Dr Hyland says a total mindset change is needed.

Many users get a burning sensation in the side of the face or ear, depending on the brand of phone they are using, according to Dr Hyland. He says the heating effect of microwaves is an important element, but it is only one side of the coin.

More important is the effect of the non thermal side. "An example of a non thermal effect, is a flashing light 15-20 times per second, which may induce epileptic seizures in certain kinds of photo sensitive epileptics. The brain recognises a pattern in the flashing which triggers the epileptic seizure, but It’s the pattern of the flashing, not the heating, causing the seizure."

This is similar to the microwave radiation used in the mobile phone according to Dr Hyland. He says the microwave radiation similarly flashes and there are patterns in the flashing, 8 - 10 times per second . In this way the radiation can access and affect the human organism."

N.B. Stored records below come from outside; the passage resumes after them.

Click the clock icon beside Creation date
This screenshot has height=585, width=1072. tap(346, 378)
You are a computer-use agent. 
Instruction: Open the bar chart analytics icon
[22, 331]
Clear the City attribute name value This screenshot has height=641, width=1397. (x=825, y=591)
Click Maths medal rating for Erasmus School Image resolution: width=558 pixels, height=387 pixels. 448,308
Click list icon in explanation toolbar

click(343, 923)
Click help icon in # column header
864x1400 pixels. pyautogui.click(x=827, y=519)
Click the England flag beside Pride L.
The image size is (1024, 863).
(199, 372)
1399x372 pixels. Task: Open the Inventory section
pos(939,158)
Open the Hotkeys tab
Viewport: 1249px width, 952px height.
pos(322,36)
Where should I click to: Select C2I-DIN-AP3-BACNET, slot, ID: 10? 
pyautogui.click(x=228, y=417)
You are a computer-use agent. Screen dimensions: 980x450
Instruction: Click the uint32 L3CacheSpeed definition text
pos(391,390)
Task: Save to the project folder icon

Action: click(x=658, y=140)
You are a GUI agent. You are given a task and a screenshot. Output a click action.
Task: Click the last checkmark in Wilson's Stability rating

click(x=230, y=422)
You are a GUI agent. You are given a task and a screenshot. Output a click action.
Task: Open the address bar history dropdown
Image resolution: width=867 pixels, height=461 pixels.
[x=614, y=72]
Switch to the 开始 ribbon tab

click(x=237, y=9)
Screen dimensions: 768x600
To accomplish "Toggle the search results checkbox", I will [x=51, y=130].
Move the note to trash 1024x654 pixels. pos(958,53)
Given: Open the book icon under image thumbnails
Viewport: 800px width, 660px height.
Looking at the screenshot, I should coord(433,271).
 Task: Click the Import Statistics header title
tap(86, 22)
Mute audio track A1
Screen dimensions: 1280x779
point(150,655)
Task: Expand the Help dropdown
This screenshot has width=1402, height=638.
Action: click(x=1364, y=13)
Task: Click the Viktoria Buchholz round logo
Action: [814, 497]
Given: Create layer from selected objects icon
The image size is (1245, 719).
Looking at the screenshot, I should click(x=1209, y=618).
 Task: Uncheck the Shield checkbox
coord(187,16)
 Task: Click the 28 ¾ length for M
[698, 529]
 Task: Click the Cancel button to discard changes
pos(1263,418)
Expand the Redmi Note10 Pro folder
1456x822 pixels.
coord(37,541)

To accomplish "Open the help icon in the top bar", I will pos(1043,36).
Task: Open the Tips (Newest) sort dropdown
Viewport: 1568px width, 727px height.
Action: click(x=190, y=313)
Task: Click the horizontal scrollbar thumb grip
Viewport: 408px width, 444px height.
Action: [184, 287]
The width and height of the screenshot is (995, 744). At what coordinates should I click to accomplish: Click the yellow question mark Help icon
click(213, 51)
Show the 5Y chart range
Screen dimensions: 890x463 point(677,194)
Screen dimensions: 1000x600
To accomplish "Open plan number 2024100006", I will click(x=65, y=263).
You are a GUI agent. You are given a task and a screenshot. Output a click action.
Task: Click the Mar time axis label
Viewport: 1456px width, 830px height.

"We’re told when we go into a hospital or on a plane, not to use our mobile phones, because they interfere with electronic equipment. The human body is a piece of electronic equipment, par excellence. We have to re educate ourselves that we can similarly be interfered with. We are like miniature radio receivers which happen to be tuned to the microwave part of the spectrum. So our reception can be similarly interfered with, as in the case of radio."

So has he advice for mobile phone uses?

Dr Hyland says -

Keep the use to an absolute minimum

Use it for emergencies and keep your conversation short.

Ear pieces are not as good as you might think. Dr Hyland says the radiation can be propagated up the wire and accessing the brain through the aural canal, so they are not the panacea we might think , he says.

Dr Clarke on the other hand uses a mobile phone, so do his children. He uses an ear piece in the car, for safety reasons.